Instructions to follow | Nothing is needed except the lines below that run from the one with "You are a computer-use" through the one with "Instruction: Open the share sheet icon", repeated exactly.

Information provided |
────────

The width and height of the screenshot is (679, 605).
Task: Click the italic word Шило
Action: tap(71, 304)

────────

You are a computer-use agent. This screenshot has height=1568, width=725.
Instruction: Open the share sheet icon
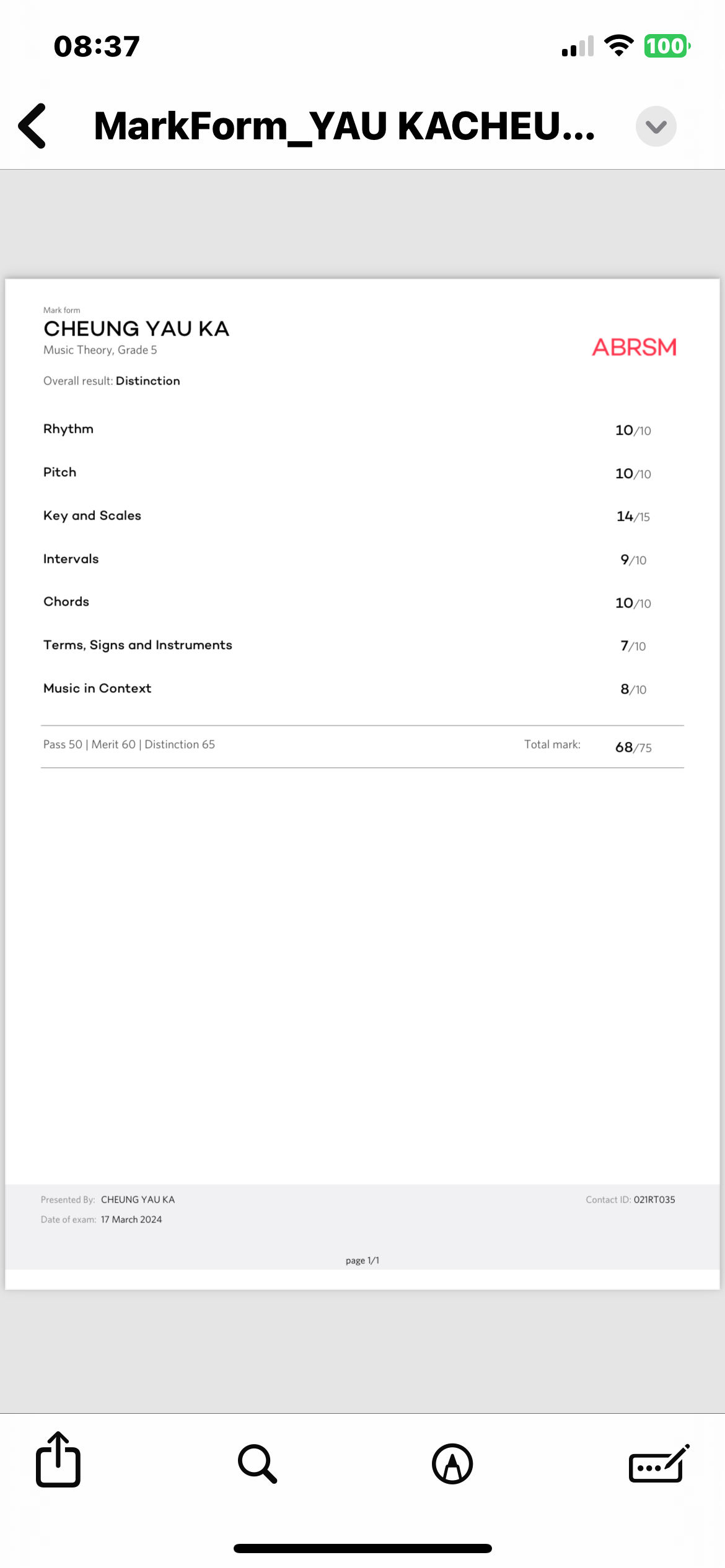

────────

Solution for this task |
You are a computer-use agent. This screenshot has height=1568, width=725.
Instruction: Open the share sheet icon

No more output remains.